*** Begin section ***
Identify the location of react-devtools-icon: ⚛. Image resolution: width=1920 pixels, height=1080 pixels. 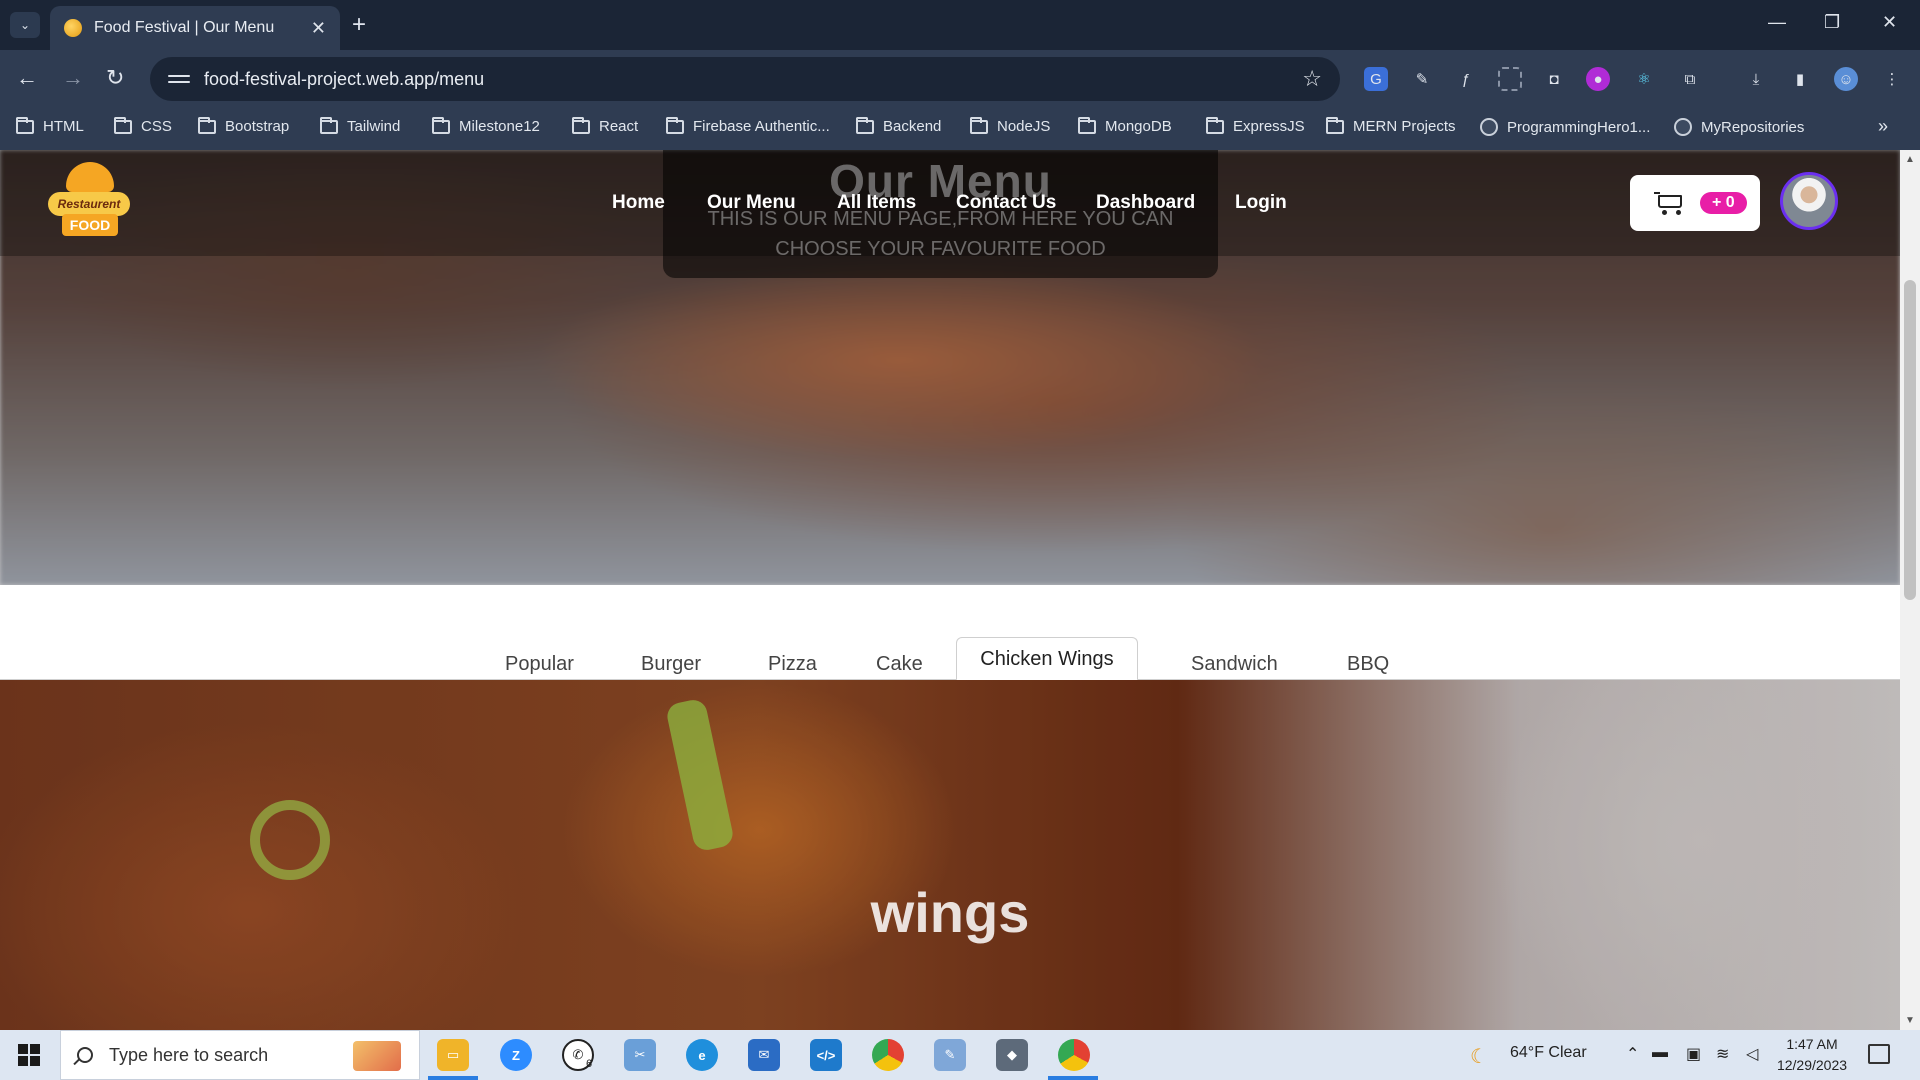
(1644, 79).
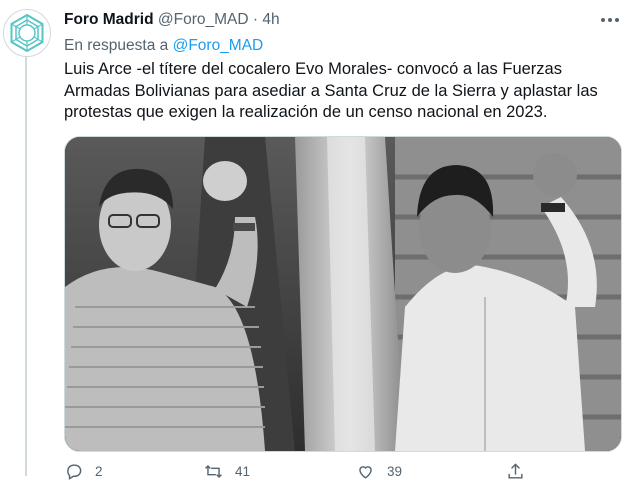  Describe the element at coordinates (366, 472) in the screenshot. I see `heart-icon` at that location.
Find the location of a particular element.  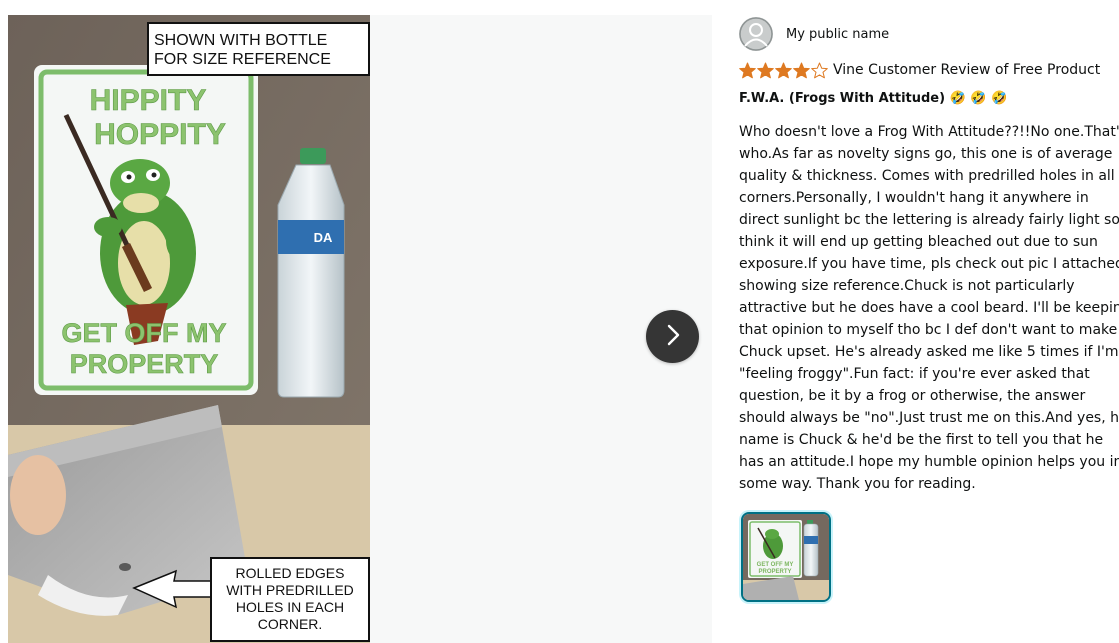

callout-top-line-2: FOR SIZE REFERENCE is located at coordinates (242, 60).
*** End section ***
**ACTION ITEM**:
Reproduce all the items above, swapping "resolution" for "dimensions" and leaving everything else unchanged. Omit the pictures.

**RESULT FOR THIS TASK**:
Identify the location of react-devtools-icon: ⚛. Image dimensions: width=1920 pixels, height=1080 pixels. 
(1644, 79).
  Describe the element at coordinates (366, 472) in the screenshot. I see `heart-icon` at that location.
Find the location of a particular element.  

callout-top-line-2: FOR SIZE REFERENCE is located at coordinates (242, 60).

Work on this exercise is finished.